Streeter illustrates how discourse analysis can be applied to media policy studies in innovative ways. He traces the development of discursive approaches to policy before arguing that such an approach can reveal points of instability and potential change in current discussions concerning global media policy.

Communication Culture & Critique,
Volume 6,
Issue 4,
December 2013

Gangadharan examines public participation in the 2002-2007 FCC media ownership debate, arguing that despite being ultimately unsuccessful, civil society actors and minority commissioners at the FCC were able to amplify and represent public opposition to ownership deregulation. Significantly, Gangadharan argues that the debate between publics and majority commissioners during the 6-year media ownership debate ushered in a change to conventional politics of policy-making at the FCC, resulting in the inclusion of a wider variety of stakeholders than ever before.

Communication Culture & Critique,
Volume 6,
Issue 4,
December 2013

Recognizing the importance of definitions in policy-making, Lentz traces the idea of “neutrality” in the net neutrality debate historically and inter-textually back to the 1960s during the FCC-led Computer Inquiry proceedings that tackled the problem of convergence at the dawn of computer technology. Lentz closes her article by espousing the benefits of approaching policy research through an inter-textual perspective.

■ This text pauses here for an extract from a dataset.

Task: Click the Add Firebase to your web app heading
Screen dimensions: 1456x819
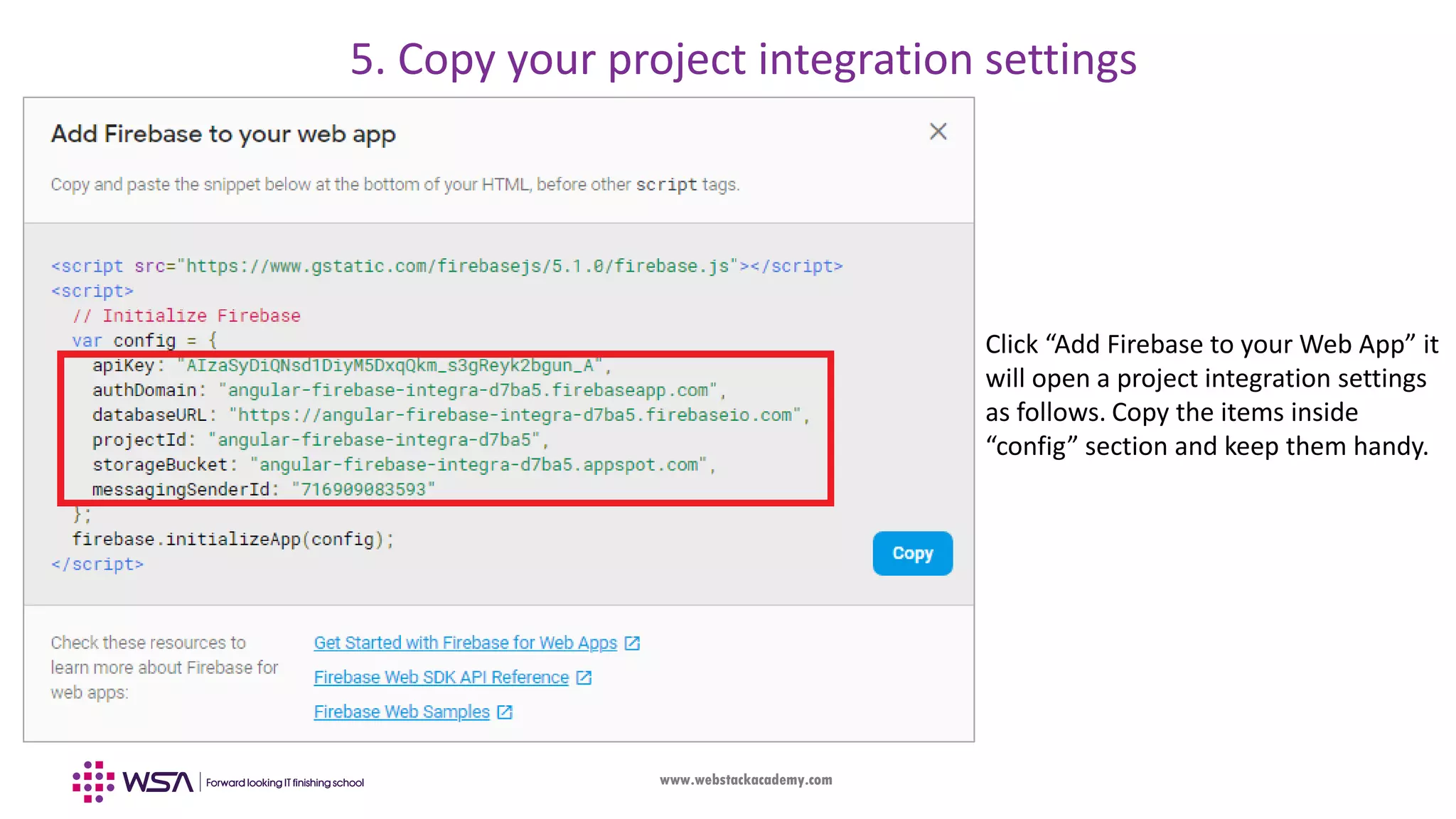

Communication Culture & Critique,
Volume 6,
Issue 4,
December 2013

Vernacular media policies are those that are formulated and enforced in a range of contexts by a diverse group of actors, from parents to Internet trolls to regulators. Kirkpatrick suggests that exploring how each of these spheres interacts with one another can deepen our understanding of media policy.

Convergence,
Volume 19,
Issue 4,
November 2013

Tryon discusses 3D cinema in relation to the industrial strategy of the film franchise reboot. He argues that both are forms of cinematic novelty, one an aesthetic and economic attempt to revive a franchise and the other a technological attempt to revive the ailing exhibition business. Both strategies compliment one another in the marketplace, ultimately forming a new mode of storytelling Tryon calls, “reboot cinema.”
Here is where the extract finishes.